* [Extract]:

Less than 10 per cent of EU aid reaches the world’s poorest countries, according to a report published today, which puts the 2030 Agenda for Sustainable Development at risk. To respond to this need, governments and international organisations are increasingly calling for greater involvement of the private sector.
However, some commentators have pointed out that the much-hyped ‘blended finance’ is by no means a panacea to the problem of limited aid budgets.
Transparency International has previously highlighted how integrity risks in these public-private development partnerships can negate their potentially positive contribution to sustainable development. Here we explain in more detail where the potential problems are, and what needs to be done by international financial institutions.
What is blending, and why are we talking about it?
Alongside other private sector channels such as conventional foreign direct investment, social impact investment and green investment, so-called “blended finance” is being hailed as a key means of funding development in low- and middle income countries.
Blended finance is the strategic use of development finance to mobilise additional commercial finance needed to achieve the SDGs. Advocates of blending contend that relatively small amounts of public resources can mobilise untapped sources of private capital by using innovative financial instruments that reduce the perceived investment risk for the private sector.

* [Data]:
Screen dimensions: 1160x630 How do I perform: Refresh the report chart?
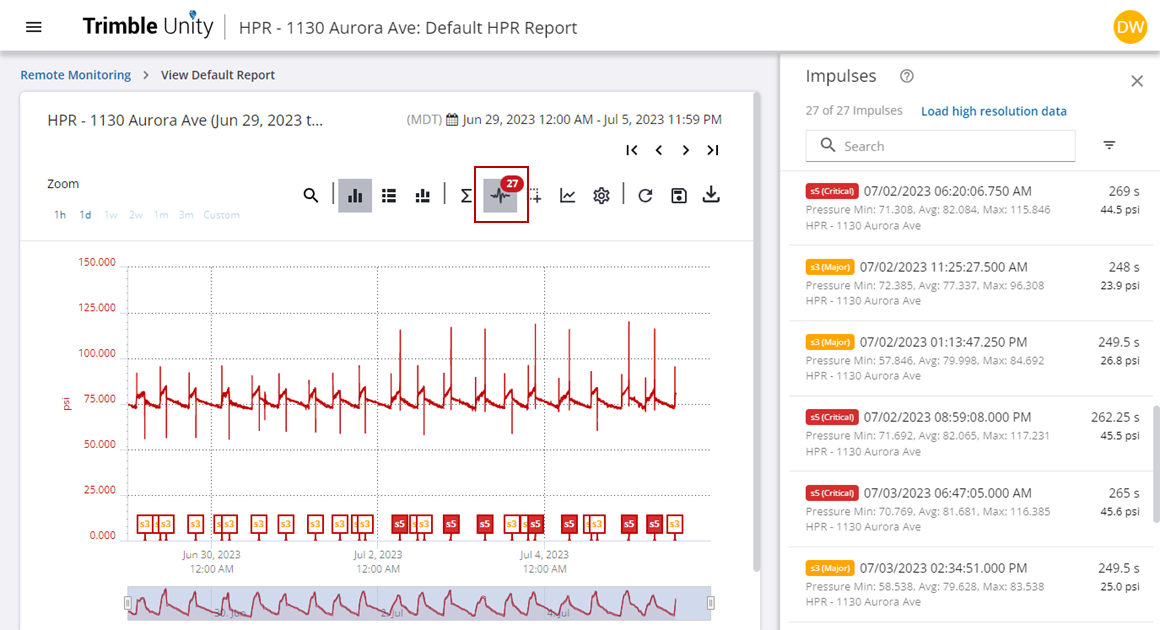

* [What is being asked]: Print, word for word, the part of the text on blended finance that opens with the words containing "Less than 10" and closes with "talking about it?". The lines above play no part in this.

* [Exercise answer]:
Less than 10 per cent of EU aid reaches the world’s poorest countries, according to a report published today, which puts the 2030 Agenda for Sustainable Development at risk. To respond to this need, governments and international organisations are increasingly calling for greater involvement of the private sector.
However, some commentators have pointed out that the much-hyped ‘blended finance’ is by no means a panacea to the problem of limited aid budgets.
Transparency International has previously highlighted how integrity risks in these public-private development partnerships can negate their potentially positive contribution to sustainable development. Here we explain in more detail where the potential problems are, and what needs to be done by international financial institutions.
What is blending, and why are we talking about it?